民主党は7日、緊急事態関連法案をめぐる全議員懇談会を開催し、与党との修正協議に対する基本態度について議論した。
懇談会の冒頭、挨拶に立った枝野幸男政策調査会長は、民主党が提出した緊急事態基本法案と政府案への修正案の趣旨説明が行われた6日に与党からさっそく修正協議の申し入れがあったことを紹介。「われわれは拒否する立場にない」として、今後の協議の方向性をめぐる議論を呼びかけた。
参加議員からは、与党が6日に提出した民主党法案に対する見解で基本法案については受け入れを拒み、修正案については一部内容を取り入れる姿勢を示していることについて、あくまで両者は一体のものとして主張していくべきだ、とする意見が出された。

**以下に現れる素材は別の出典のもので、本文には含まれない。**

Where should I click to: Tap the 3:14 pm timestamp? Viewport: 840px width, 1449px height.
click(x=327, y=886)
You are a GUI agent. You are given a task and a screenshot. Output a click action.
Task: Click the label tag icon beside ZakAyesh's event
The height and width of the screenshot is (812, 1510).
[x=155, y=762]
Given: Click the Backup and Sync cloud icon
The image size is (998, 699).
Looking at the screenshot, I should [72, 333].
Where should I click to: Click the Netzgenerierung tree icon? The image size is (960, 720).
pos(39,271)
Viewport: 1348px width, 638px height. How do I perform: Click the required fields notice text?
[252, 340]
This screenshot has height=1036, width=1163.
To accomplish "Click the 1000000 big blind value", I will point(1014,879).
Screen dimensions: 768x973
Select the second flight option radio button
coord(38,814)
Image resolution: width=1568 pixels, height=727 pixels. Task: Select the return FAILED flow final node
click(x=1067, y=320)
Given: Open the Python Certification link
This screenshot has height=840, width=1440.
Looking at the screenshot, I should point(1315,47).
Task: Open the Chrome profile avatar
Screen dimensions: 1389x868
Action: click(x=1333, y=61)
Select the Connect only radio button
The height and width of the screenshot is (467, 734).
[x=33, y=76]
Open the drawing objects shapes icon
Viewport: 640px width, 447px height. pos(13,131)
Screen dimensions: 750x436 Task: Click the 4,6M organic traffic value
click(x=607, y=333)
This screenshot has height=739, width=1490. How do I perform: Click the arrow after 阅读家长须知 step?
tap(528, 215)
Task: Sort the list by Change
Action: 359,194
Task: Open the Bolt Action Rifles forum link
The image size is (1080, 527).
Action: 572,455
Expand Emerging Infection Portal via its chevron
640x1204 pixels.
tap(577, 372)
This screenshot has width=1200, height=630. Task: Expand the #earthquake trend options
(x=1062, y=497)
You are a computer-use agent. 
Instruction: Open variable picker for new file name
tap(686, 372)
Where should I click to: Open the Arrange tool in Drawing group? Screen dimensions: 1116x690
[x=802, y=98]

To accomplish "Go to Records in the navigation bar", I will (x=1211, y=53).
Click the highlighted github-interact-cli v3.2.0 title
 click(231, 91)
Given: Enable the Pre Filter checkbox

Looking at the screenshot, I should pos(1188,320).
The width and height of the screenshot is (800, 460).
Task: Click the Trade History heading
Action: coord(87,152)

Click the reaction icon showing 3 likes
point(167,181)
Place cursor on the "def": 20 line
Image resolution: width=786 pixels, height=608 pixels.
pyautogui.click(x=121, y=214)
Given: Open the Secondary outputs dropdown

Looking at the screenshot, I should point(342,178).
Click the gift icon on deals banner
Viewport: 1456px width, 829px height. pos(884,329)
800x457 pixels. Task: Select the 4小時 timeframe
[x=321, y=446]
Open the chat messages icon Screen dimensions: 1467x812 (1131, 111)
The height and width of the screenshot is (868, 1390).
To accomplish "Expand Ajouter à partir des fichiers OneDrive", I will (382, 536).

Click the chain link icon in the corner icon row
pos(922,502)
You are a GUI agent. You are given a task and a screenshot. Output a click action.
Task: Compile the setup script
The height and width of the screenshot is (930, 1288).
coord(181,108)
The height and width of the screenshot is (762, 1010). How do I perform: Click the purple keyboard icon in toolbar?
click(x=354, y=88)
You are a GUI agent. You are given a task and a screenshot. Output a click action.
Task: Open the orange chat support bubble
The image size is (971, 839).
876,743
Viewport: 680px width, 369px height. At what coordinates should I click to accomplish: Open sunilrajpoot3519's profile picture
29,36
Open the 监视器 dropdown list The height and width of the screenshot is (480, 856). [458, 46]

『次の内閣』のネクスト安全保障大臣として修正協議の窓口役に当たっている前原誠司議員も、基本法の考え方を強く押していく意向を明らかにした。
また、今後の与党との修正協議については前原議員を中心に進めながら、節目節目で党内における中間報告と意見集約を行っていくことを確認した。
【与党見解】
■「武力攻撃事態における我が国の平和と独立並びに国および国民の安全の確保に関する法律案に対する修正案」にかかる問題点
1 武力攻撃事態の定義及び認定について
「判断の根拠」まで示すこととすると、主観的な要素が強く、機微にわたる点まで示すことにもなりかねない。したがって、判断の前提となった事実だけを示すことで十分ではないか。
2 基本的人権の保障
すでに、憲法の保障する国民の自由と権利の尊重について規定しており、重ねて規定する必要性に乏しい。民主党案では、表現の仕方にも問題あり。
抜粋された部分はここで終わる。